Our family is currently living in Italy on vacation for a year, visiting many historical buildings, museums and churches. So with our preteens, he used seven creative strategies to make travel less of a struggle. Sometimes she even admits to having fun.

Guide to museums with children

1. Eat first so your experience doesn’t end when you arrive.
Last week, we made the mistake of heading to Venice’s Doge’s Palace before having a proper meal.her daughter and i got into an argument Vaporetto Get on the (water bus). Then we argued during the walk to Piazza San Marco and continued walking even after entering the palace, a medieval fortress. Her husband Andy, who was waiting for us there, took one look at the two of us and suggested that the museum cafe might be a reasonable first stop for her. We grudgingly yielded and took our seats at a corner table for water and snacks. We all showed up feeling better and ended up with a great visit.

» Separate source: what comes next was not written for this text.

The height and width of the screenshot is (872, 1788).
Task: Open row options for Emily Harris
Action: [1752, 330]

2. Don’t try to see everything.
When I was young, I thought that going to an art museum meant taking a hard walk while seriously looking at each exhibit. But now I realize that I can get just as much out of spending so much time looking at one painting. change my expectations — more depth than width — It made my experience even more enjoyable. My goal is not to conquer museums, but to observe what drives me or resists. I have passed this philosophy on to her daughter.

3. Give your child a cell phone camera.
If your child is limping or becoming restless, give them your phone camera to refocus their attention. You can take pictures of anything that interests them and you can give them challenges. Some examples: If possible, take pictures of the artwork you want to hang in your bedroom. Snap a picture of the weirdest face you can find. Take 3 pictures using green.

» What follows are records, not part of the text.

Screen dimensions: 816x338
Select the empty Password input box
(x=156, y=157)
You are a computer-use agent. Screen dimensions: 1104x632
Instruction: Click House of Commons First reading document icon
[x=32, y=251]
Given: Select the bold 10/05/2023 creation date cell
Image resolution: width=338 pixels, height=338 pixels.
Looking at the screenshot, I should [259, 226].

Guide to visiting museums with children

4. Rumors about artists.
As an art teacher, I have spent 20 years trying to get teens interested in art history. It’s the most fascinating, most shocking, most endearing details about the artist’s life that always fascinate them. Humanizing the artist will bring the work to life, so do a little research beforehand and share the story if you want.

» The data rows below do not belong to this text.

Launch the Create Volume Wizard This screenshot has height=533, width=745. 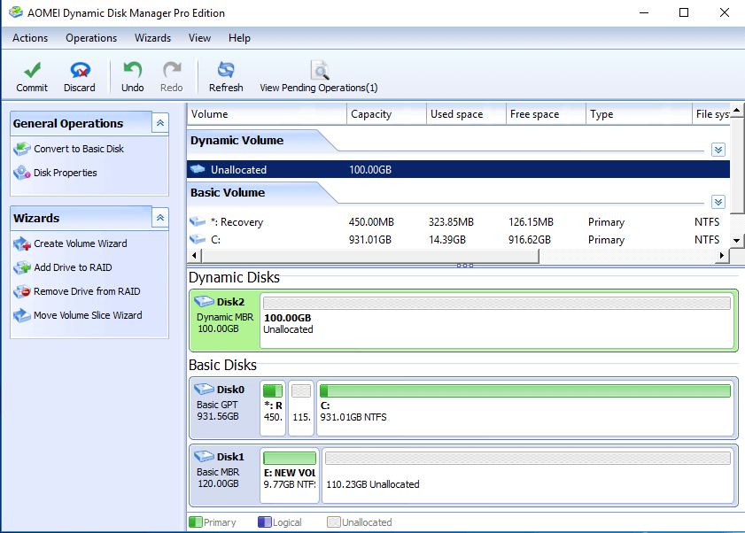coord(80,243)
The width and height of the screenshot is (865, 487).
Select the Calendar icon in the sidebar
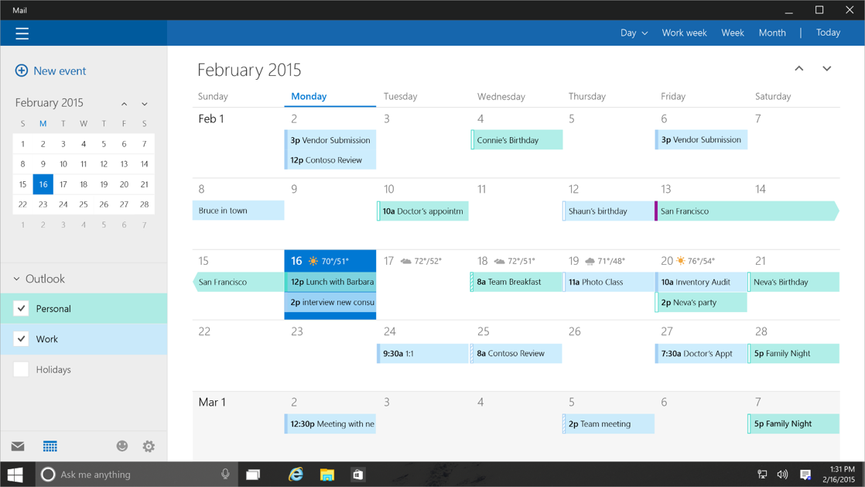click(50, 446)
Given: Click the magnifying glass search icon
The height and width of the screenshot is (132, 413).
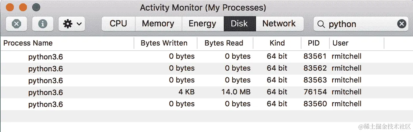Looking at the screenshot, I should [322, 24].
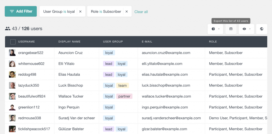The image size is (272, 134).
Task: Click the avatar of greenlion112
Action: click(12, 107)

5. Bring me a piece of paper and a pencil.
There will always come a time when one of us needs to rest our feet. Then I sit down and get out my sketchbook and pencils. It doesn’t matter what we draw. It can be a reaction to a painting or sculptural sketch, or simply scribbling in the work of a historically significant graffiti artist.

6. When in doubt, play a game together.
Below are three.
* Choose the clothes you want to wear the most and the clothes you don’t want to wear very often.
* Find the ugliest paintings/sculptures/photos etc. Discuss why it should be removed from the premises immediately.
* Bet on which artwork is worth the most money. Guess who won and pay!

7. And finally, don’t feel pressured. it should be fun.
Don’t feel obligated to stay too long or visit multiple museums in one day. Afterwards, reward the children and yourself with ice cream or tea, and gossip about how the experience was fun and not too much trouble. If you don’t like museums, don’t go. Spend time doing what you love and pass that passion on to your children.

Bell Chessler I am a writer, educator, and artist based in Portland, Oregon. She is currently on vacation in Venice, Italy with her family for a year. She can subscribe to her newsletter. Note from LagoonIf you don’t mind.

How cute is this proposal at the Touch Tour of the PS Museum and the Metropolitan Museum of Art?